Quebec tells ministers to speak only French with Canadian counterparts
Published Wednesday, April 3, 2013 4:55PM EDT
QUEBEC -- The Quebec government has introduced a new initiative that encourages cabinet ministers to speak only French to their counterparts from other provinces and Ottawa.
The strategy is part of the Parti Quebecois' plan to push its sovereigntist agenda and prevent what it sees as intrusions by Ottawa in Quebec's jurisdictions.
Intergovernmental Affairs Minister Alexandre Cloutier told a news conference Wednesday that Quebec's initiative to limit English usage by its ministers is only a guideline, not a restriction.
"The official language in Quebec is French and all the papers being prepared are in French, all documentation is in French, and we think it's necessary to use the same language that it is written (in)," Cloutier said in Quebec City.
The French-only guideline, Cloutier added, refers to exchanges by Quebec cabinet and deputy ministers during ministerial meetings.
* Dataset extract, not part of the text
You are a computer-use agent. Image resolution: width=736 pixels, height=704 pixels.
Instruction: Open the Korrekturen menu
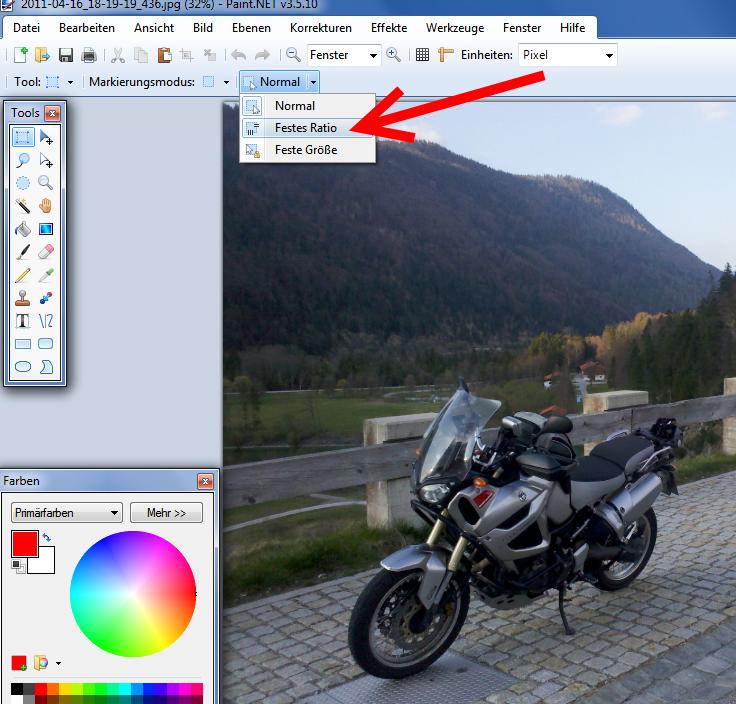[x=321, y=28]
Ministers, he said, are free to use English in letters and during informal chats with their Canadian counterparts.
Cloutier said ministers may explain subjects in English with their anglophone counterparts when they see fit.
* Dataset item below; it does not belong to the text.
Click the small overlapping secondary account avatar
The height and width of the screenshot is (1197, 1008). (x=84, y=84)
Quebec also announced the creation of a $1.5-million commission to study the impacts of the Harper government's employment-insurance reform, which Cloutier said was imposed on Quebecers without their consultation.
The Marois government has appointed former Bloc Quebecois leader Gilles Duceppe and ex-PQ cabinet minister Rita Dionne-Marsolais as the commission's co-presidents. PQ Labour Minister Agnes Maltais insisted the process will be "neutral," even though it will be headed by two former sovereigntist politicians.
Cloutier said similar tools could be used in the future to examine other areas where the PQ believes the federal government has encroached on the province's jurisdiction.
He pledged to push legal boundaries wherever possible to ensure Quebec jurisdictions are protected from federal government involvement and to reduce overlaps with Ottawa.
"We don't want to raise the level of hostility, we want to defend Quebecers and workers," said Cloutier, a constitutional lawyer educated at the University of Cambridge, in Britain.
"But at the same time I would just say to Ottawa: 'respect the law, respect the Constitution and stop acting in Quebec's field and stop acting in ways that are affecting our economy'."
He said Canada's "paternalistic" brand of federalism is still alive under Prime Minister Stephen Harper.
The Harper government responded to the PQ's announcements Wednesday by saying it has created a job-creating plan while the Marois government has a sovereignty plan.
"We are not interested in old fights," Transport Minister Denis Lebel said in a statement.
On the issue of language, a Harper spokesman said provincial governments have the freedom to choose whether they want to communicate with Ottawa in French or English.
The PQ delivered a forceful message in its platform during last year's provincial election campaign, pledging to pick fights with the federal government.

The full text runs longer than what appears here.